■ **DATA FOR ANALYSIS**:
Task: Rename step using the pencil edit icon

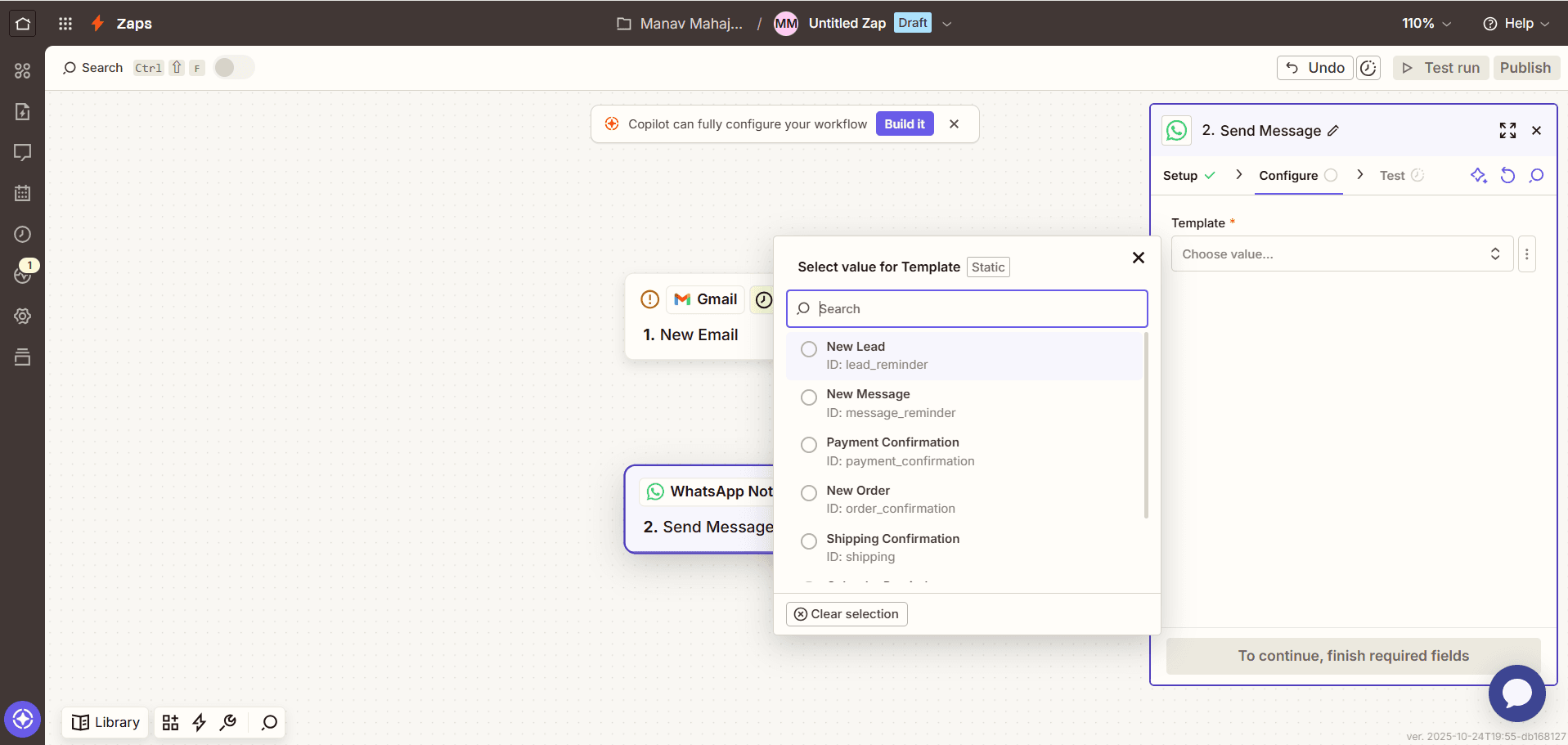Action: tap(1333, 131)
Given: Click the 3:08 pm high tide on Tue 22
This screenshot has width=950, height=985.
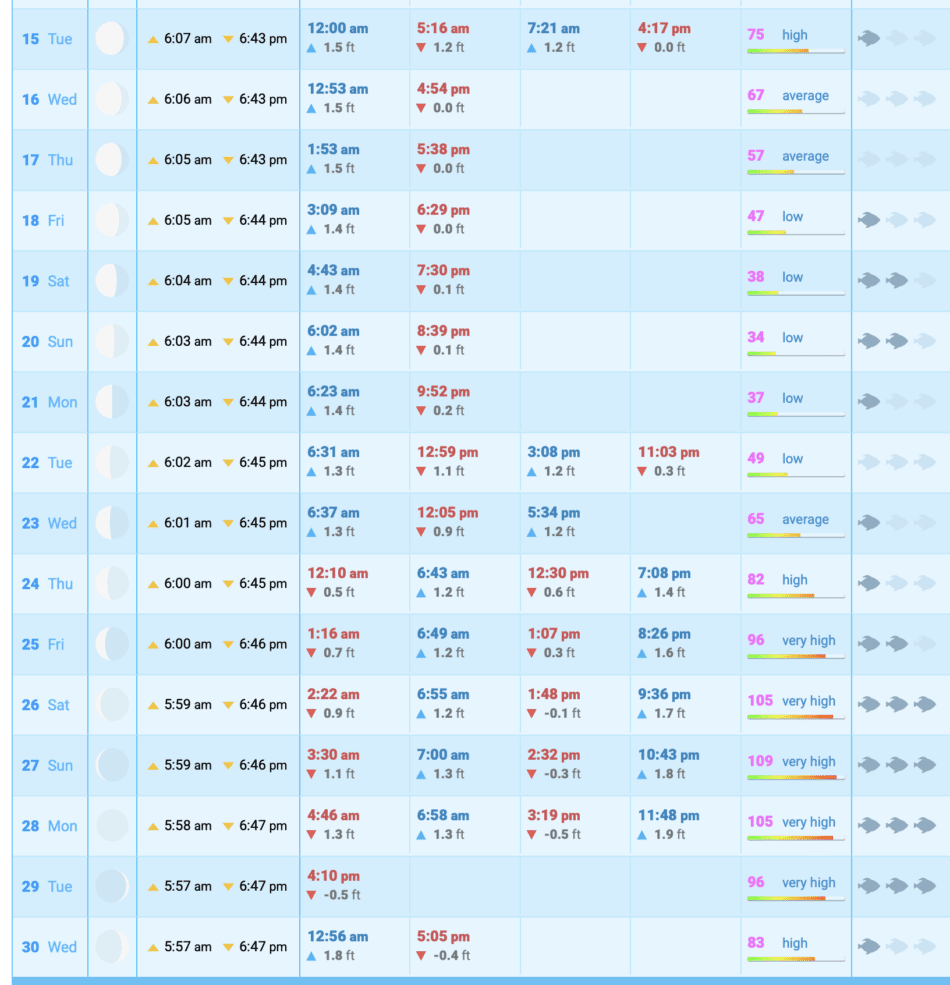Looking at the screenshot, I should tap(553, 452).
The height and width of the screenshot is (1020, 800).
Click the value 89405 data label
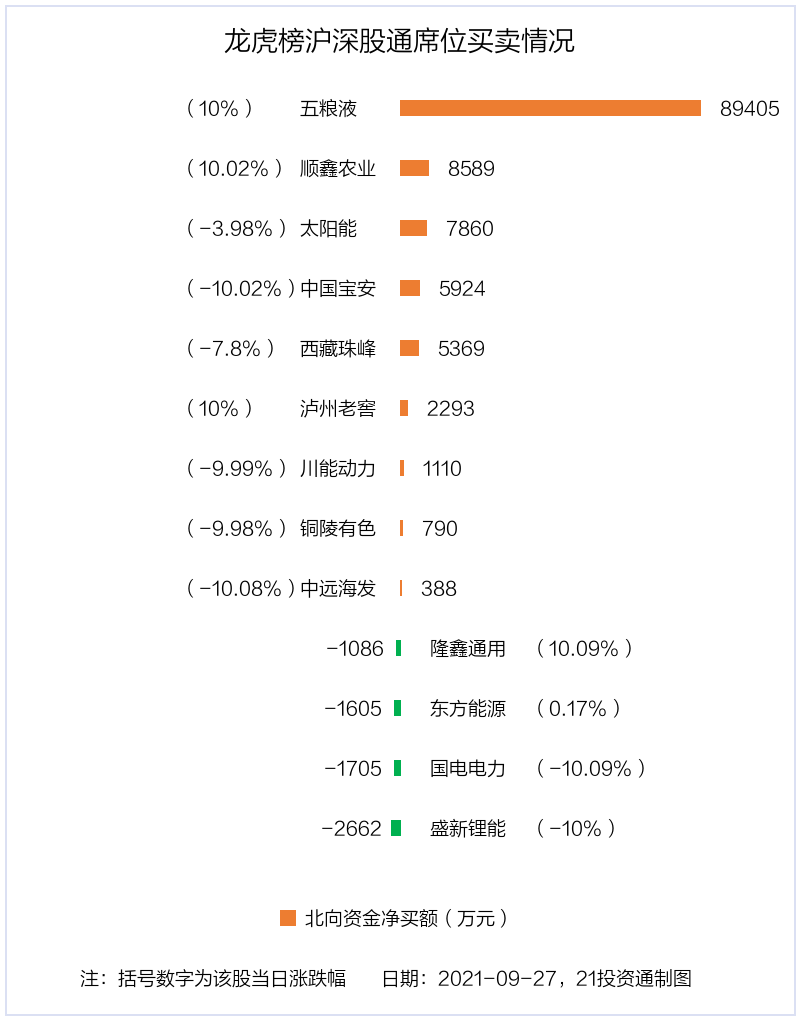(749, 109)
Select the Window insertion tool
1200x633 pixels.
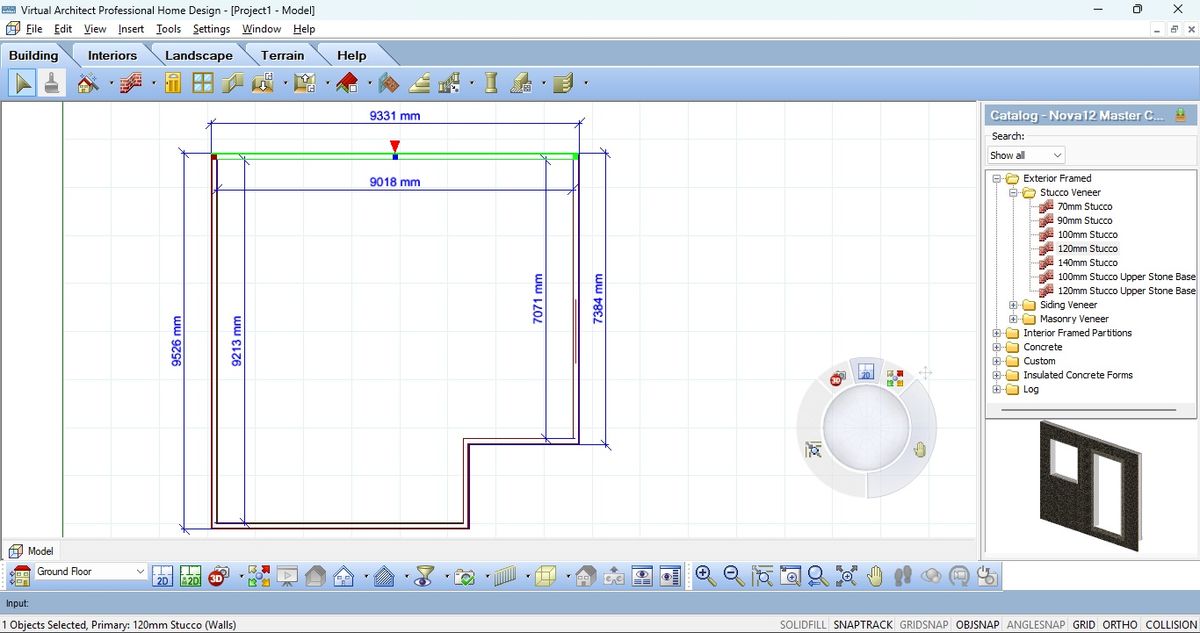202,83
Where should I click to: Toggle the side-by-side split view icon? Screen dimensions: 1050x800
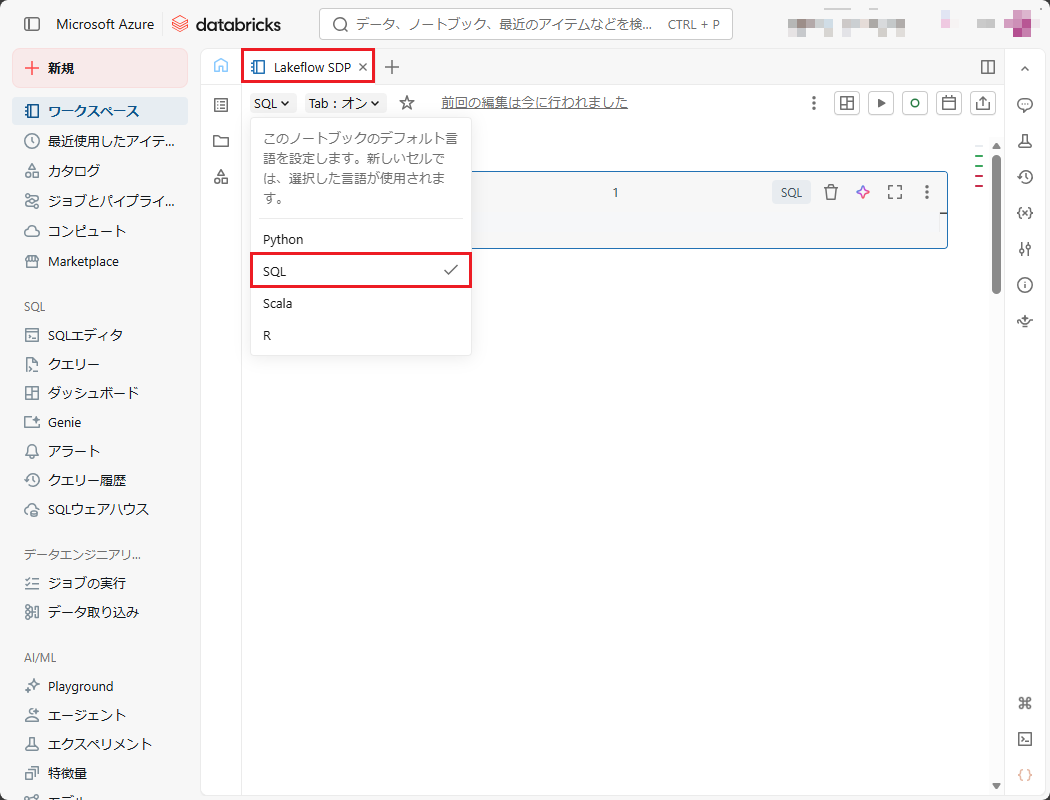point(988,67)
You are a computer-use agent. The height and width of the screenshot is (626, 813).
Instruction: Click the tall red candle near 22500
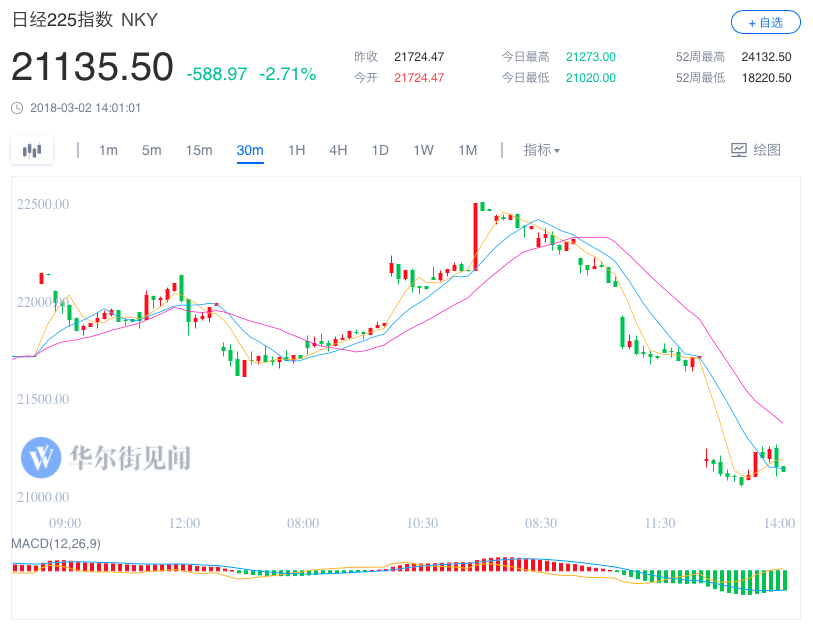[x=475, y=237]
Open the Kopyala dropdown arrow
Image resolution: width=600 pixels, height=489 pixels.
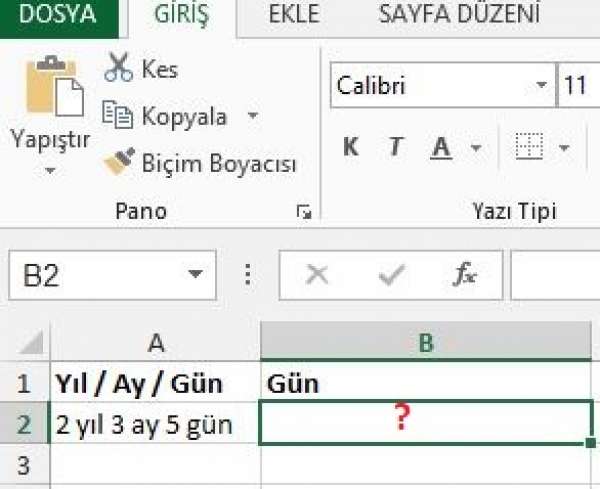[x=253, y=115]
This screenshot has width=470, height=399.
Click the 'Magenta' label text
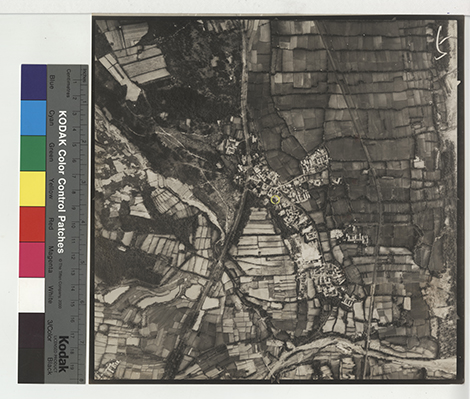51,260
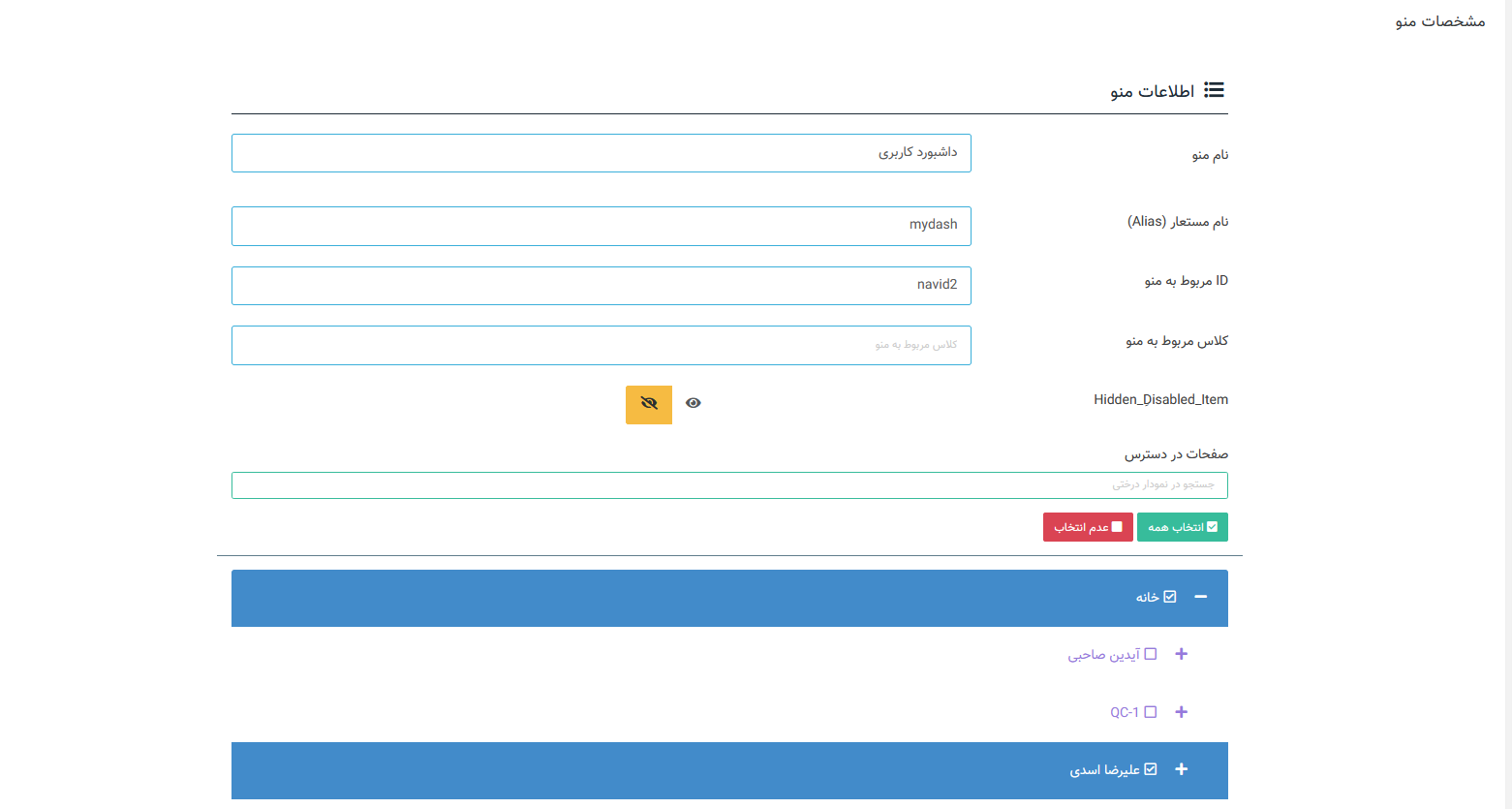Image resolution: width=1512 pixels, height=809 pixels.
Task: Collapse the خانه node using the minus icon
Action: 1200,598
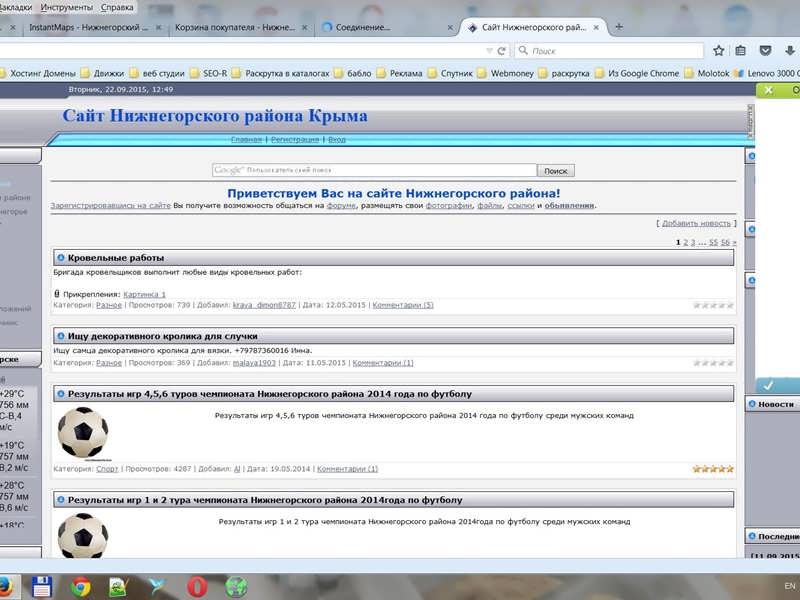Click the bookmark star icon in toolbar
Viewport: 800px width, 600px height.
718,50
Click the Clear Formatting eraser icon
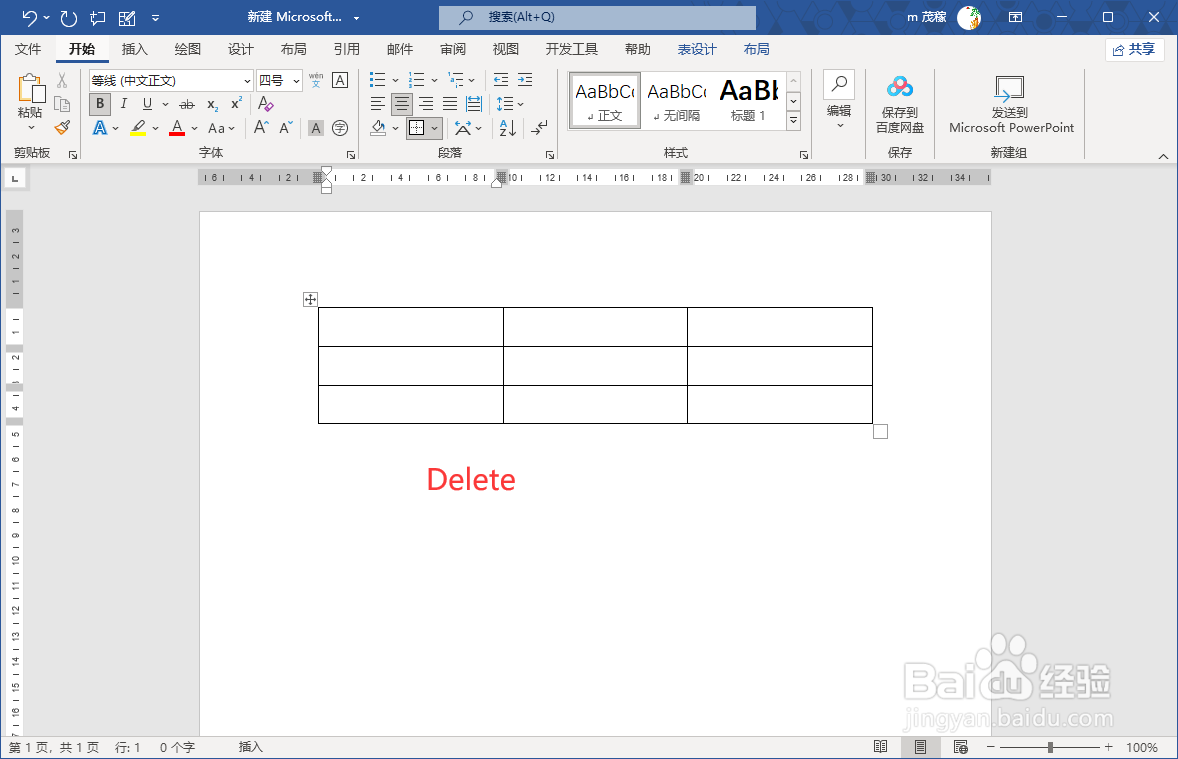Screen dimensions: 1178x759 265,104
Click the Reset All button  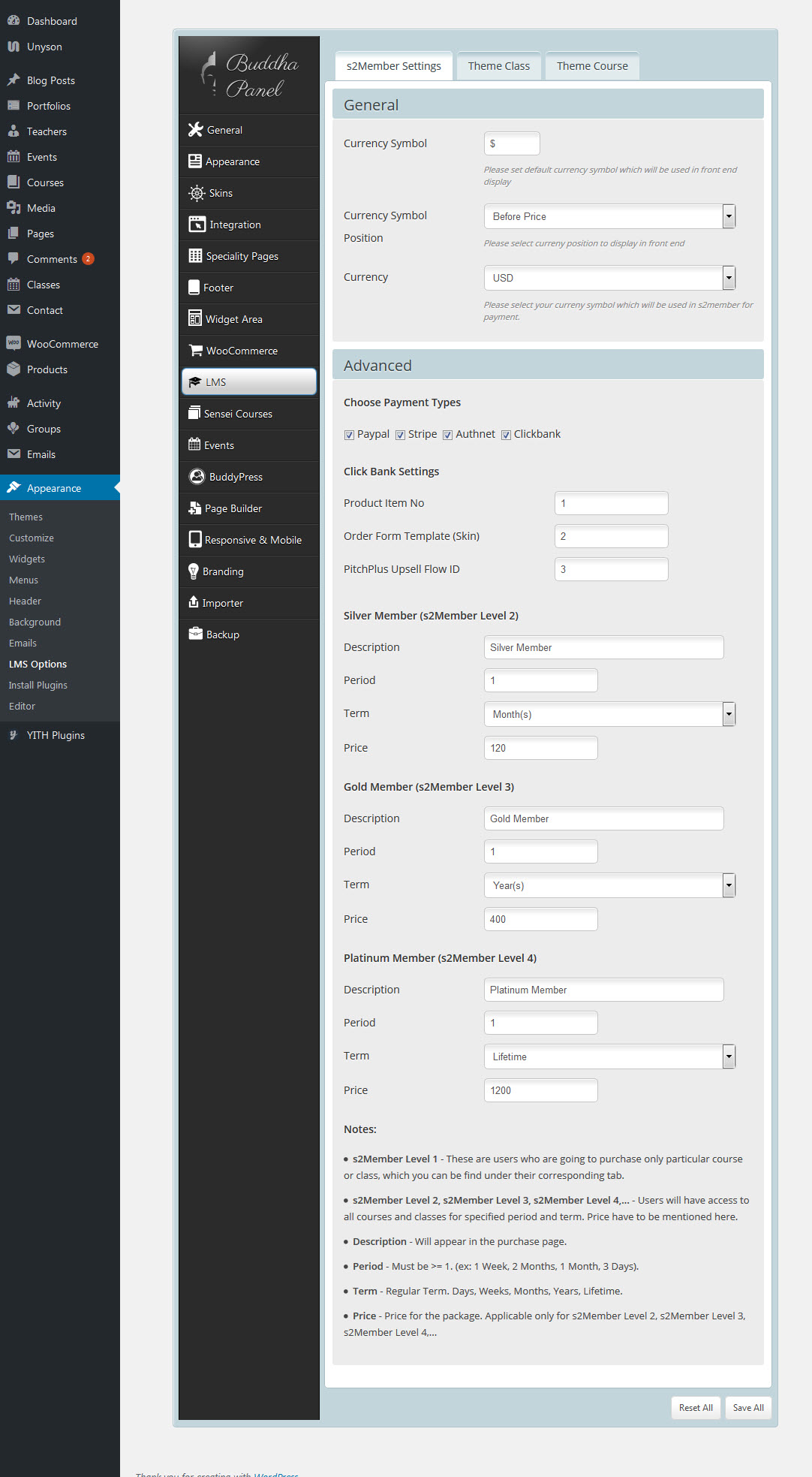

■ **INSTRUCTIONS TO FOLLOW**:
Would you please print only the lines running from the one with "Click the Clear Formatting eraser icon" to the final line of the entries above, exactly as written and without pictures?

■ **RESPONSE**:
Click the Clear Formatting eraser icon
Screen dimensions: 1178x759 265,104
Click the Reset All button  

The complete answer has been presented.